Just as Christine de Luca's poetry deals with isolated island communities, but transcends nostalgia and romanticism, Lorna Waite records the devastation of post-industrial urban communities without portraying them as victims. The people of Kilbirnie are not statistics, social studies or pupppets of a callous economic system, they are a vibrant creative community, expressing themselves through steel and sculpture, stories and music. These are poems about strength, not weakness; they are angry at defeat, not mourning a loss.

There is mourning here, however,and there are also more personal poems. If the feminist slogan was 'the personal is political', Lorna Waite demonstrates that the political is most profoundly personal, not to say passionate. She engages with social changes, clearances, migration and the class war through her friendships, family, archaeology and, in a profound and fascinating way, through her relationship with hill, burn, mountain and woodland, and with Gaelic.

I don't think I can do this book justice. This poetry is completely outside my comfort zone, it doesn't have much of what I usually demand of a poem, and I'm only just beginning to get to grips with all that does have. But, like Neruda, Lorna Waite is a poet I can see myself coming back to again and again. Go read it, and tell me what you think. You won't be sorry.

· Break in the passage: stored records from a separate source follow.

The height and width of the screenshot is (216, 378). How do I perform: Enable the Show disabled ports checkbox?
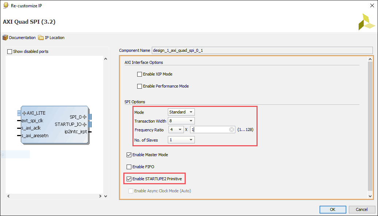coord(10,51)
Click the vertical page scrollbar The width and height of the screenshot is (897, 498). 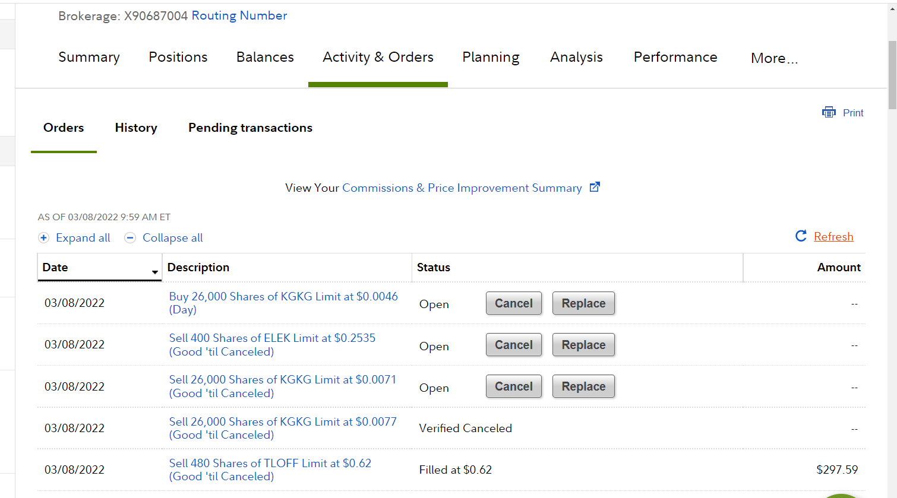[892, 75]
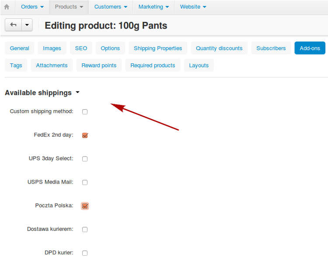Switch to the Shipping Properties tab
Screen dimensions: 328x257
158,48
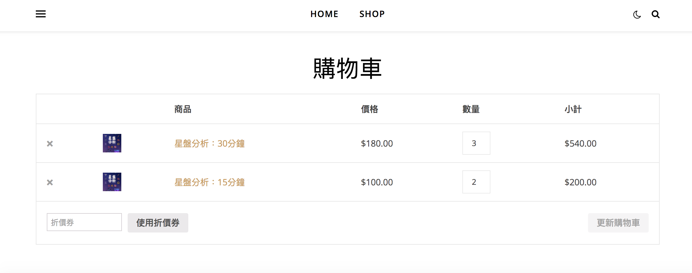Click the 30分鐘 product thumbnail

coord(112,143)
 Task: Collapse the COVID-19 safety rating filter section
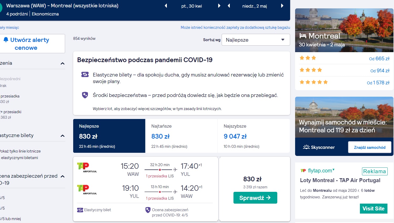click(62, 176)
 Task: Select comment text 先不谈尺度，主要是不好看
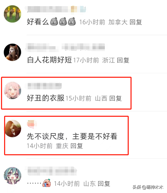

The Steel Garden is published by Word Power Books.

Monday, 5 December 2011

Frost and Fire

still winter evening
seeds and gardeners pause, withdraw,
frost outside, fire within

Thursday, 1 December 2011

High Tide on the Forth



All the rain earlier this week has soaked the ground and caused the river to burst its banks. This isn't the worst it's ever been by a long way, but look how deep the water is around those trees.

Life is fairly complicated right now. When you're one of a large family and you marry into a large family, there's always someone doing something interesting, from art exhibitions and gigs to picketing (we are all pro the Public Workers - and indeed I don't know anyone who isn't) or getting ill or needing help with stuff. But that's why the blog has been quiet. It will probably be quiet again next week while I wrestle with the NHS and the grand-daughter's Christmas shows - two of them, and she's only four. There are some heavy-duty performing genes in this family!

Today, however, the sun is shining, the house is peaceful and the winter jasmine is in full glorious flower. And I may even write some poetry, once the kitchen is clean!